A further penalization of 25% has been applied per the discussions on #281 and in line with the C4 guidelines.

[AtanasDimulski]

Hey @alex-ppg, thanks for your swift reply. However, I couldn't find the reason you mentioned specified in the docs. So there are two options, either I missed it, I would like you to point me to the specific section in the docs where this is mentioned. Or for some unknown reason, you have something personal against me, and you are just trying to cut me with a made-up argument. I sincerely hope It is the first. Thanks for your time!

[alex-ppg]

Hey @AtanasDimulski, thank you for your feedback. Insinuating that there is some personal factor when I have applied the same practice (penalization of QA report upgrades) over 13 audits is ill-intended, and you have not supplied any meaningful contribution to the discussion which goes against the good citizen policy.

The C4 documentation and specifically the SC Verdicts demonstrate that lack of maximal impact identification is grounds for penalization, and submitting a high-risk submission as low-risk falls under that category as I mentioned earlier.

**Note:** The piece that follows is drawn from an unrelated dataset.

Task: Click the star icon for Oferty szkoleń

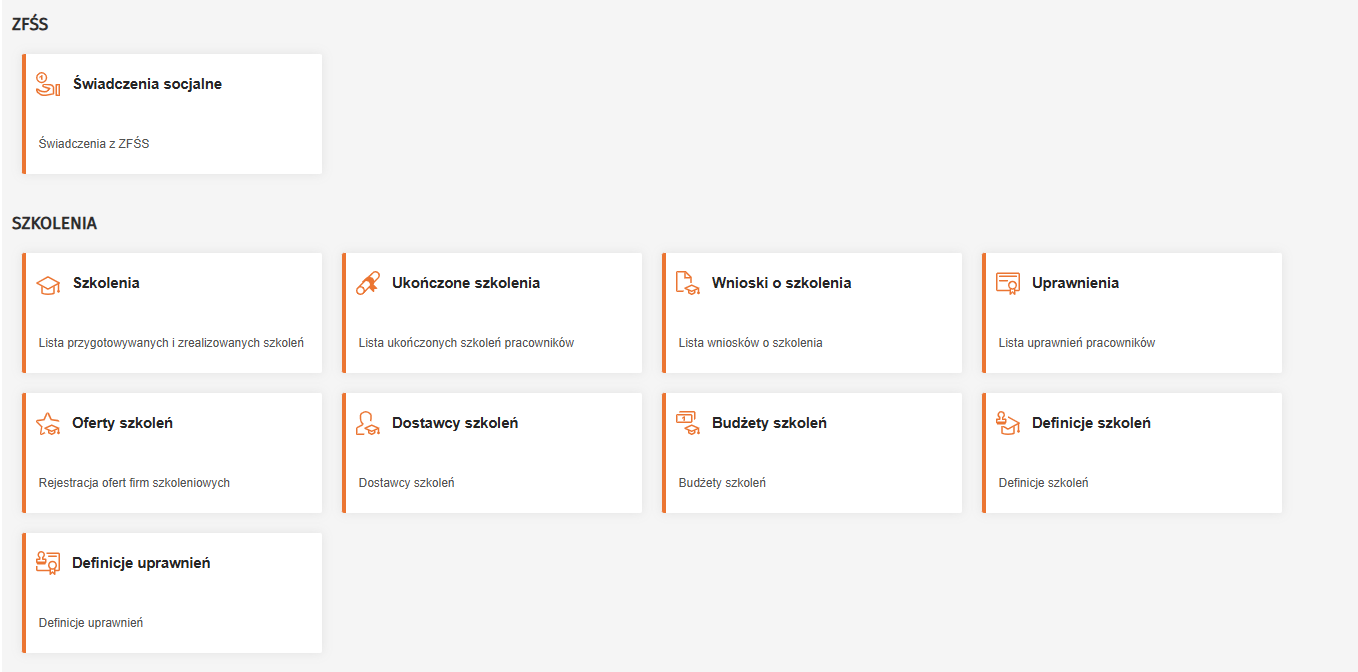Action: 48,423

I have already specified why submitting the issue as part of a QA report that is unlikely to be considered seriously by the Sponsor merits a penalization, and have highlighted documentation that this type of penalization would fall under. I will discuss with fellow judges to formalize this in a more concrete entry to the C4 documentation and you are more than welcome to discuss this particular point over a C4 organization issue, however, this is not the appropriate avenue to continue this discussion.

[AtanasDimulski]

I believe I have provided a meaningful contribution to the discussion. What you are referring to is not identifying the maximum impact, and in my understanding, this has nothing to do with the severity assigned to the issue. I have provided the following impact: The user here will be thinking that he is accruing rewards, but when he tries to farm them he won't receive any(if that is his only stake). This results in losses for rewards for both the landlord and the user who first staked, and then transferred his NFT to a different plotId., which I believe is the maximum impact. As for whether the sponsors considers issues to be serious or not, there is nothing that wardens can do(specifically for this contest, the sponsor has checked all QA reports with grade-a and provided feedback). Maybe I don't understand the difference between severity and impact. Anyway, I don't intend to continue arguing, it is what it is. Thank you for your time!